RICHMOND, Va. – The ACLU of Virginia, the disAbility Law Center of Virginia, the law firm of Brown, Goldstein and Levy, and the Office of the Attorney General of Virginia reached a settlement on Friday, May 17, in a lawsuit brought on behalf of the National Federation of the Blind of Virginia and four blind men, Michael McCann, Kevin Muhammad Shabazz, William Hajacos, and Nacarlo Courtney, alleging that the Virginia Department of Corrections (VADOC) denied them equal access to prison communications, services, and programs.

Prior to trial, the Court dismissed some of the plaintiffs’ claims and allowed others to proceed to trial. However, in the best interests of all the parties involved, a settlement agreement was reached. The settlement agreement will be posted publicly on the docket in the case, and people in VADOC custody will be notified of the agreement. The terms of the settlement include monetary and non-monetary relief to better support blind and low-vision people in VADOC custody, as enumerated hereThe non-monetary terms include making additional accommodations available to blind incarcerated people, clarifying the process by which accommodations are requested and reviewed, providing training for the incarcerated people who serve as caregivers to blind and low-vision people at facilities where those caregivers are available, and changing policies related to housing and employment.
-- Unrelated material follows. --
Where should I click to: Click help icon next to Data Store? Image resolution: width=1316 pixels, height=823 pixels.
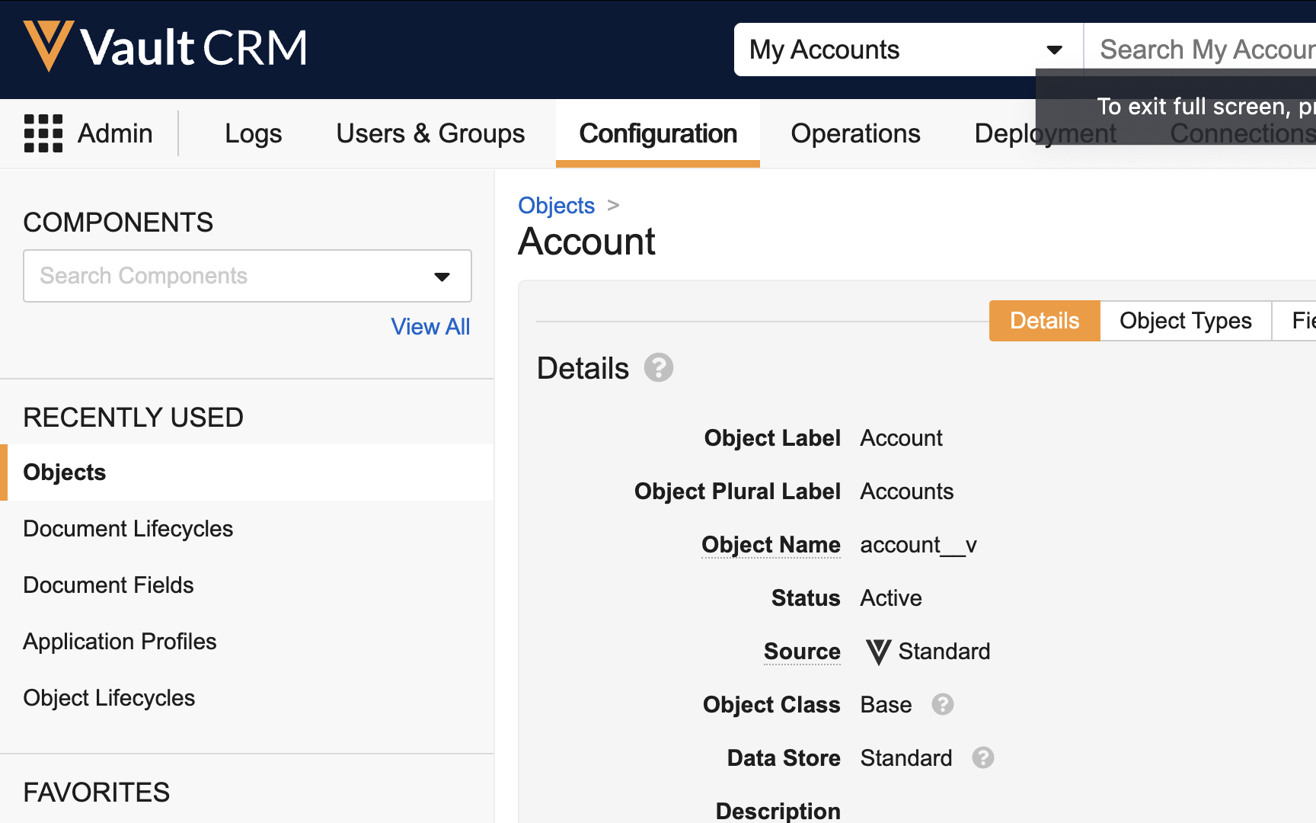pyautogui.click(x=982, y=757)
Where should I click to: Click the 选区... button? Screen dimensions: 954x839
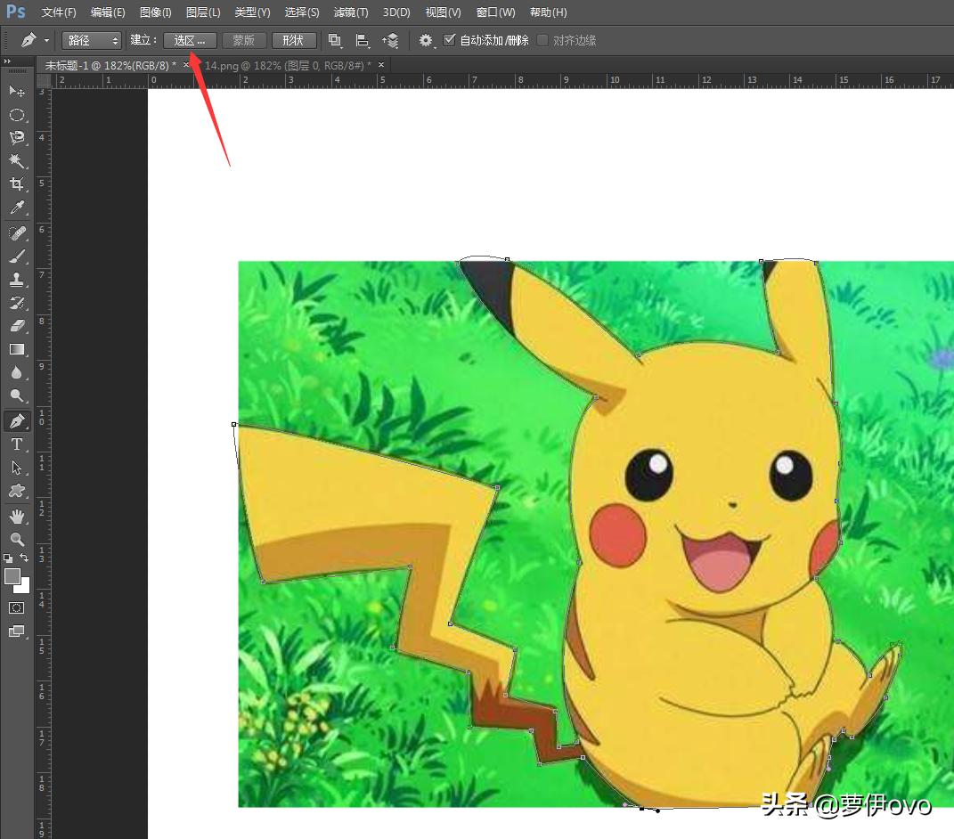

The parties jointly released the following statement:

“VADOC denies that it has ever violated the rights of any blind or low-vision person in its custody, and this case did not include such a finding. All parties recognize that blind and low-vision people in VADOC custody have a legal right to the same program access, health, and safety that sighted people who are incarcerated do. The Americans with Disabilities Act and Section 504 of the Rehabilitation Act require prisons to provide people with disabilities in their custody with equal access to communications, programs, and services. Under the settlement, the parties agree that the incarcerated plaintiffs, as well as other blind and low-vision people, will have equal access to the communications, programs, and services offered to sighted people in prison. The parties have no further comment on this case.”